Los Coen, esos tipos serios

Cartel "un tipo serio"Sería interesante analizar por qué seguimos en algunos casos la carrera de determinados cineastas a pesar de que en numerosas ocasiones nos decepcionen. Imagino que nos aferramos a la esperanza de que nos vuelvan a hacer felices como lo hicieron antaño.

No parece una cuestión de lealtad, más bien parece algo egoísta, como casi todos los actos propios del ser humano, ¿no les parece? Yo vuelvo a ver una película de los Coen porque quiero que me hagan feliz a Mí. Ya que, en un pasado que empieza a ser lejano, lo hicieron.
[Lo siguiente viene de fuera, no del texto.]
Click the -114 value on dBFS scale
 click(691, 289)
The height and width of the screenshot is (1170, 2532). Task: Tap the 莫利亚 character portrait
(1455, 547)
En esta ocasión no lo consiguieron, así que tuve que buscar la felicidad en otro lado: en un estupendo restaurante de La Laguna que nos ofreció una deliciosa cena, consiguiendo que la velada del sábado no estuviera del todo perdida.

Un tipo serio es una película sobre la vida, la suerte y la moralidad dentro de un universo judío en los –creo- años 70 en una localidad norteamericana. Con tanta película sobre judíos americanos vamos a saber más de ellos que de nuestra propia cultura socio-religiosa. Es lo que tiene el cine, creo que reconozco más lugares de Nueva York que de mi propio barrio.

Pero no es esto lo que me molesta, ver una comedia sobre una familia judía a priori parece un buen plan, teniendo como tenemos referencias tan estupendas como son varias películas de Woody Allen, por citar sólo el ejemplo más popular. El problema principal de esta película es que están jugando todo el tiempo a ser graciosos. Hay tantos momentos a lo largo de su metraje en que está todo tan preparado, tan medido, tan claramente ofrecido para hacer reír que, no sólo porque esos momentos en sí no tienen ninguna gracia, sino es que encima pierde la comedia toda su naturalidad, su frescura.

Por otro lado, me parece detectar una excesiva intencionalidad en el estilo. Y esto es malo. Se dice que las personas no cambian y aunque esto puede ser altamente discutible parece algo más convincente en el caso del artista. Un artista es lo que es y tiene el universo que tiene. De acuerdo, esto también es discutible, el artista puede evolucionar, puede cambiar, puede ir para delante para detrás o para otra galaxia si le apetece. Lo que creo que no se puede hacer es nadar y guardar la ropa. Y esto es lo que a mi juicio han hecho estos hermanos. En esta película siguen siendo cómicos pero jugando a ser más autores en el sentido europeo y cinematográfico del término. Más estilizados, más elegantes, quizás más serios. Pero sin renunciar del todo al efecto cómic que tantos beneficios artísticos les ha dado.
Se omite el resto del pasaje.